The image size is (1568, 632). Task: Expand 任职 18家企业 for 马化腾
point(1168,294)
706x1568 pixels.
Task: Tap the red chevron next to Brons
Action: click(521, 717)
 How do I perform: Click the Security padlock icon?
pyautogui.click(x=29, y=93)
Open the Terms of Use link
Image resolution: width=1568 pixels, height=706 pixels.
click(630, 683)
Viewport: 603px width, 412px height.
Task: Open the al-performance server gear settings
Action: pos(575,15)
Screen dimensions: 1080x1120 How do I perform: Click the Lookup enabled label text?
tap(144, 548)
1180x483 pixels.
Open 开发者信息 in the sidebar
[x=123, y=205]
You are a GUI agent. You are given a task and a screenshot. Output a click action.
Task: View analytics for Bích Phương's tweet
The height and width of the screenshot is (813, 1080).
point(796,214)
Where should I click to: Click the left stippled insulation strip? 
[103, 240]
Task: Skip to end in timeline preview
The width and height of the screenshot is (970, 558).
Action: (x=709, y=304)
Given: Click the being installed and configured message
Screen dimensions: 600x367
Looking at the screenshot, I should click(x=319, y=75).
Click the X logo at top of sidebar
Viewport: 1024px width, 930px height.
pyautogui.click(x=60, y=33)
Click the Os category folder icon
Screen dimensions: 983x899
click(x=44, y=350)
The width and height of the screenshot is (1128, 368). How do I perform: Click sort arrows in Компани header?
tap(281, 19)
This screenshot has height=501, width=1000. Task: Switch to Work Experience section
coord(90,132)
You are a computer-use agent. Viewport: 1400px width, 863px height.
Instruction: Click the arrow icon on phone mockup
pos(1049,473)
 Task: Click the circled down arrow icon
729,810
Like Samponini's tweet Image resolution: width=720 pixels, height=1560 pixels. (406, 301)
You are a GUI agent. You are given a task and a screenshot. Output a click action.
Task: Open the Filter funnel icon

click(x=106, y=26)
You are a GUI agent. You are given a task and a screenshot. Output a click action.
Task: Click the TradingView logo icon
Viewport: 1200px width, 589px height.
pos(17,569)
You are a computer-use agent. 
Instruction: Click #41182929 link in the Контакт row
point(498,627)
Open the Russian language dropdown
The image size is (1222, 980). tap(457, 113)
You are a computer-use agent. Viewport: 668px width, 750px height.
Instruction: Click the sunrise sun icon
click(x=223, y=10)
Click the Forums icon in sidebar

## Task objective
Transcribe the records in full, word for word.

## Result
The image size is (1568, 632). Task: Expand 任职 18家企业 for 马化腾
point(1168,294)
706x1568 pixels.
Task: Tap the red chevron next to Brons
Action: click(521, 717)
 How do I perform: Click the Security padlock icon?
pyautogui.click(x=29, y=93)
Open the Terms of Use link
Image resolution: width=1568 pixels, height=706 pixels.
click(630, 683)
Viewport: 603px width, 412px height.
Task: Open the al-performance server gear settings
Action: pos(575,15)
Screen dimensions: 1080x1120 How do I perform: Click the Lookup enabled label text?
tap(144, 548)
1180x483 pixels.
Open 开发者信息 in the sidebar
[x=123, y=205]
You are a GUI agent. You are given a task and a screenshot. Output a click action.
Task: View analytics for Bích Phương's tweet
The height and width of the screenshot is (813, 1080).
point(796,214)
Where should I click to: Click the left stippled insulation strip? 
[103, 240]
Task: Skip to end in timeline preview
The width and height of the screenshot is (970, 558).
Action: (x=709, y=304)
Given: Click the being installed and configured message
Screen dimensions: 600x367
Looking at the screenshot, I should click(x=319, y=75).
Click the X logo at top of sidebar
Viewport: 1024px width, 930px height.
pyautogui.click(x=60, y=33)
Click the Os category folder icon
Screen dimensions: 983x899
click(x=44, y=350)
The width and height of the screenshot is (1128, 368). How do I perform: Click sort arrows in Компани header?
tap(281, 19)
This screenshot has height=501, width=1000. Task: Switch to Work Experience section
coord(90,132)
You are a computer-use agent. Viewport: 1400px width, 863px height.
Instruction: Click the arrow icon on phone mockup
pos(1049,473)
 Task: Click the circled down arrow icon
729,810
Like Samponini's tweet Image resolution: width=720 pixels, height=1560 pixels. (406, 301)
You are a GUI agent. You are given a task and a screenshot. Output a click action.
Task: Open the Filter funnel icon

click(x=106, y=26)
You are a GUI agent. You are given a task and a screenshot. Output a click action.
Task: Click the TradingView logo icon
Viewport: 1200px width, 589px height.
pos(17,569)
You are a computer-use agent. 
Instruction: Click #41182929 link in the Контакт row
point(498,627)
Open the Russian language dropdown
The image size is (1222, 980). tap(457, 113)
You are a computer-use agent. Viewport: 668px width, 750px height.
Instruction: Click the sunrise sun icon
click(x=223, y=10)
Click the Forums icon in sidebar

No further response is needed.